REVIEW: What Belongs To You by Garth Greenwell

What Belongs to YouWhen an author whose work I admire provides blurb for a book, I do tend to at least check it out. But when that author is Hanya Yanagihara, who wrote emotional rollercoaster ‘A Little Life’ (a book that had me in bits for most of last summer, see here), I really sit up and take notice. So when Hanya described Garth Greenwell’s debut novel ‘What Belongs To You’ as “a searching and compassionate meditation on the slipperiness of desire, the impossibility of salvation, and the forces of shame, guilt, and yearning that often accompany love”, I knew I wanted to read this book. And when Simon Savidge then raved about the novel on both his blog and in his You Wrote the Book podcast, it went straight to the top of my TBR. And, sure enough, it did not disappoint.
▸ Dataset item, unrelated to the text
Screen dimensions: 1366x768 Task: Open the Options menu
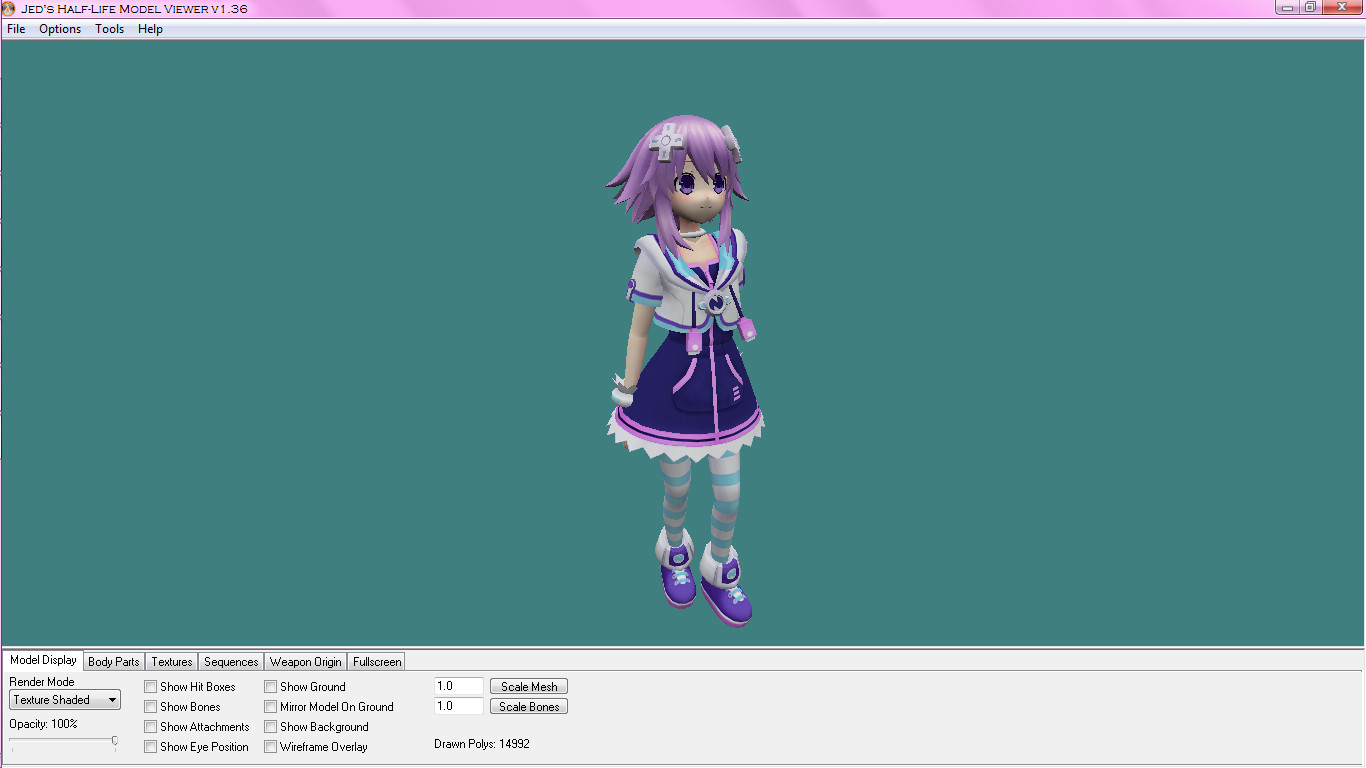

What Belongs to You’ begins with an American teacher entering the public bathroom beneath Sofia’s National Palace of Culture looking for sex. There he meets a young hustler called Mitko and so begins a relationship that comes to define his life – and that could also possibly destroy it. As our unnamed narrator tells his story, we are rapidly drawn into the dark dance that these two characters’ conduct around each other – a twisted waltz of desire and eroticism, love and manipulation that examines the ways in which our backgrounds and cultures, private shames and desires can shape the way we are.
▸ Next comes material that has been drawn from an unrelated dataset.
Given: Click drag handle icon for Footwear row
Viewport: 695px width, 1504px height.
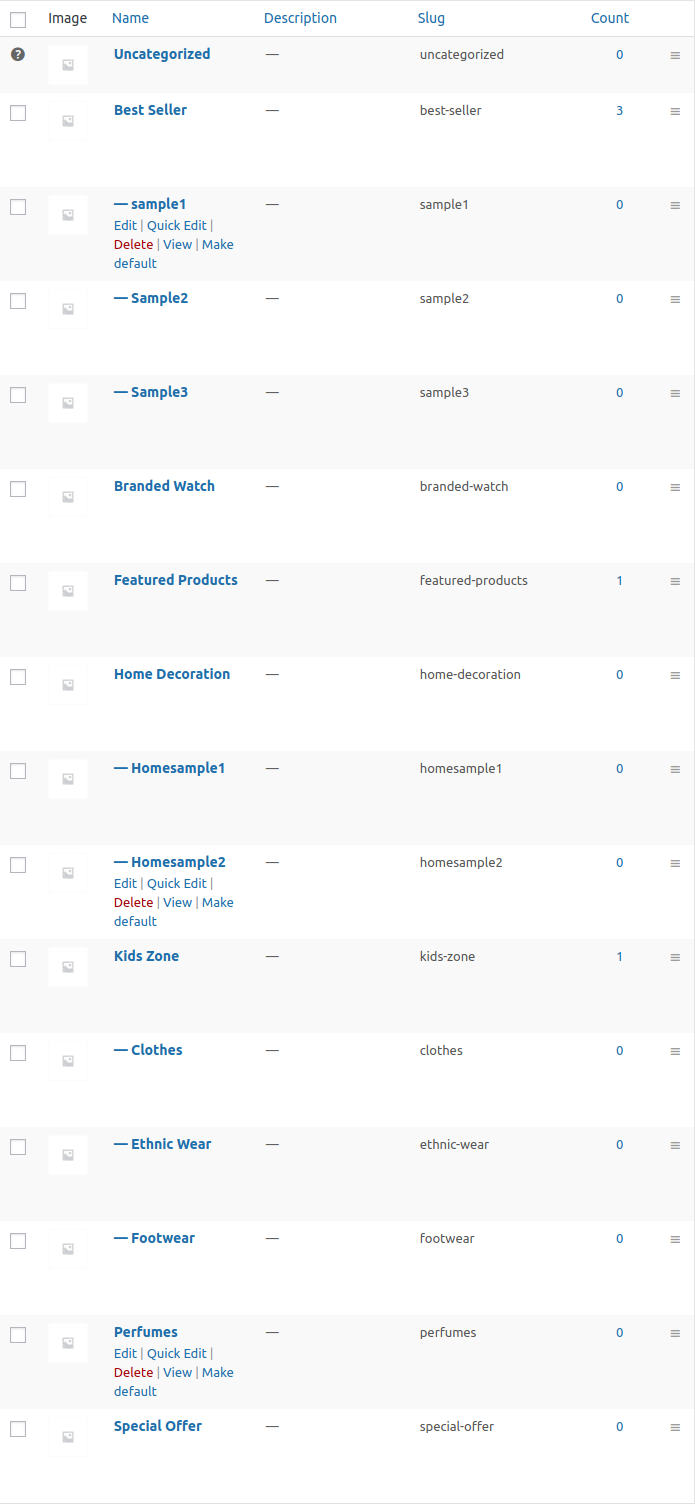Looking at the screenshot, I should 675,1239.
It is difficult to believe that this is a debut novel, such is the power of Greenwell’s writing. This is a deeply lyrical book, which manages to render even the basest human actions and feelings with vivid, poetic intensity. Take, for example, the beginning of the narrator’s first encounter with Mitko in the public bathrooms under the National Palace of Culture:

“Even as I descended the stairs I heard his voice, which like the rest of him was too large for those subterranean rooms, spilling out from them as if to climb back into the bright afternoon that, though it was mid-October, had nothing autumnal about it; the grapes that hung ripe from vines throughout the city burst warm still in one’s mouth. I was surprised to hear someone talking so freely in a place where, by unstated code, voices seldom rose above a whisper.”
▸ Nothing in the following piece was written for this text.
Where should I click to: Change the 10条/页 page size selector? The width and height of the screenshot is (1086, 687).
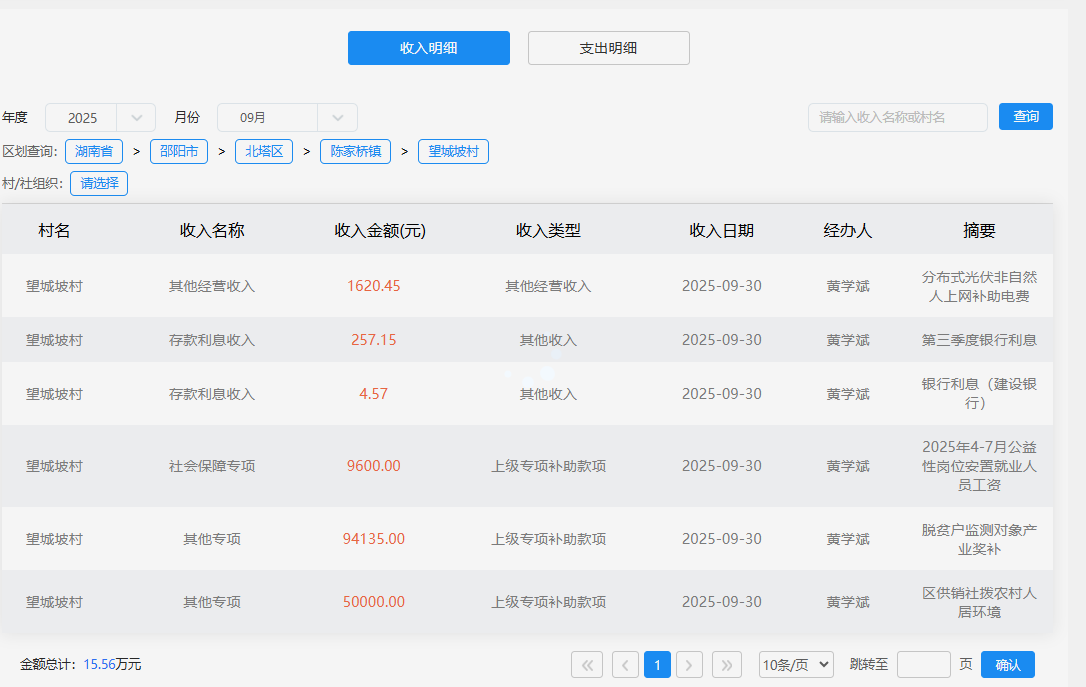tap(796, 665)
This is a man on his way into a public bathroom to pay a young man for sex but it is written with such richness and such sensual detail that it lends the encounter an almost poetic air. And the whole novel is like this – from the descriptions of dingy hotel rooms and Soviet era blokove to the narrator’s evocation of his childhood in suburban America and his first, intense friendship with a local boy. It is hauntingly beautiful writing that lingers long after you turn the final page.

And it isn’t just the writing that packs a punch. It is remarkable that the novel is less than 200 pages given the emotional resonance of the story, which examines the nature of love and lust, of desire and its consequences. Throughout his encounters with Mitko, which change from paid-for erotic encounters into a more complicated mixture of yearning, friendship, dependence and guilt, and his recollections of childhood rejection and a longing to be loved and accepted, the narrator remains a complex enigma, hidden from the reader because he remains hidden from himself. Mitko is also elusive, weaving in and out of the story and wearing many faces, both beautiful and terrible and often both at once. For a reader, it is writing that asks a lot of questions and offers little by way of answers. What is love and what is desire? Who is the predator and who the prey? Can we ever really know another unless we know our own selves?

As you can probably imagine, this does not make ‘What Belongs To You’ an ‘easy’ read. Although not a lengthy book, it makes many demands on the reader - rewarding close attention to the subtleties of human interaction via writing that insists on being savoured not sped through. Fans of pacy plots and sharp dialogue should look elsewhere, for this is a Merchant Ivory novel rather than a Hollywood blockbuster. Neither is it ‘light’ in any sense of the word. This is, at times, an unremittingly bleak book, which offers little by way of salvation for its characters. It’s not quite ‘A Little Life’ bleak but, as with Yanagihara’s bestseller, the forces of shame and guilt cast long shadows into the characters’ lives. Take the time to get through this however, and you’ll discover a richly layered novel with an aching, emotional heartbeat that makes ‘What Belongs To You’ a commanding debut from someone who is sure to become a literary writer to watch out for.


My thanks go to NewBooks Magazine and to the publishers, Picador, for providing an advanced copy of this book in return for an honest and unbiased review. An edited version of this review may appear on the Nudge website and in NewBooks Magazine. ‘What Belongs to You’ by Garth Greenwell is available now in hardback and e-book from all good bookshops and retailers.